> _Items from a data source_:
○ ○ ○ ○ ○

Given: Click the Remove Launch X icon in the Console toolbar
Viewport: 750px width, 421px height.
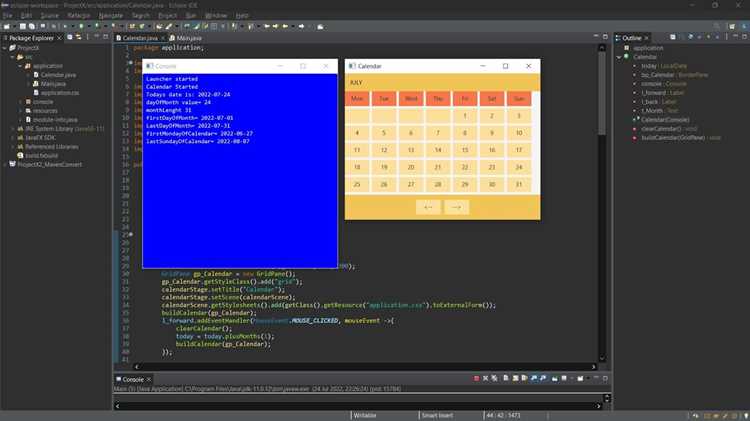Looking at the screenshot, I should [x=485, y=378].
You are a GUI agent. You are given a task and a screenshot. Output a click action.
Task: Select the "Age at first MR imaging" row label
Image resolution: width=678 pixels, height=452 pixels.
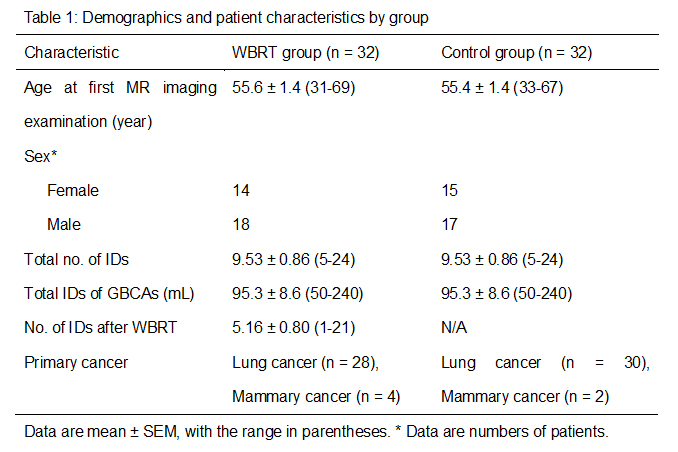121,87
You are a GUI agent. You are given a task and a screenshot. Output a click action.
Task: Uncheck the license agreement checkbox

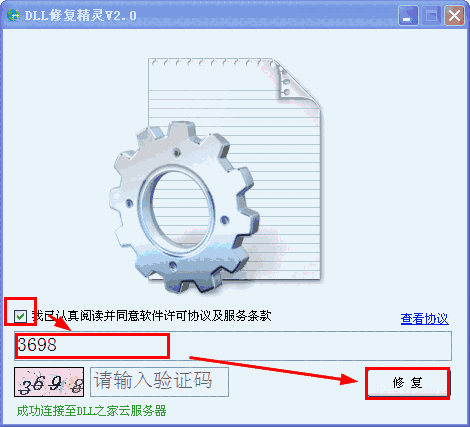point(20,316)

○ ○ ○ ○ ○

> _STATED TASK_: Format every line of the rows above as a Markdown table with the columns "No." and "Entry," numbering the lines in order and skipping any blank line. Leave the pictures out of the table.

> _RESULT FOR THIS TASK_:
| No. | Entry |
|---|---|
| 1 | Given: Click the Remove Launch X icon in the Console toolbar |
| 2 | Viewport: 750px width, 421px height. |
| 3 | Looking at the screenshot, I should [x=485, y=378]. |
| 4 | You are a GUI agent. You are given a task and a screenshot. Output a click action. |
| 5 | Task: Select the "Age at first MR imaging" row label |
| 6 | Image resolution: width=678 pixels, height=452 pixels. |
| 7 | 121,87 |
| 8 | You are a GUI agent. You are given a task and a screenshot. Output a click action. |
| 9 | Task: Uncheck the license agreement checkbox |
| 10 | point(20,316) |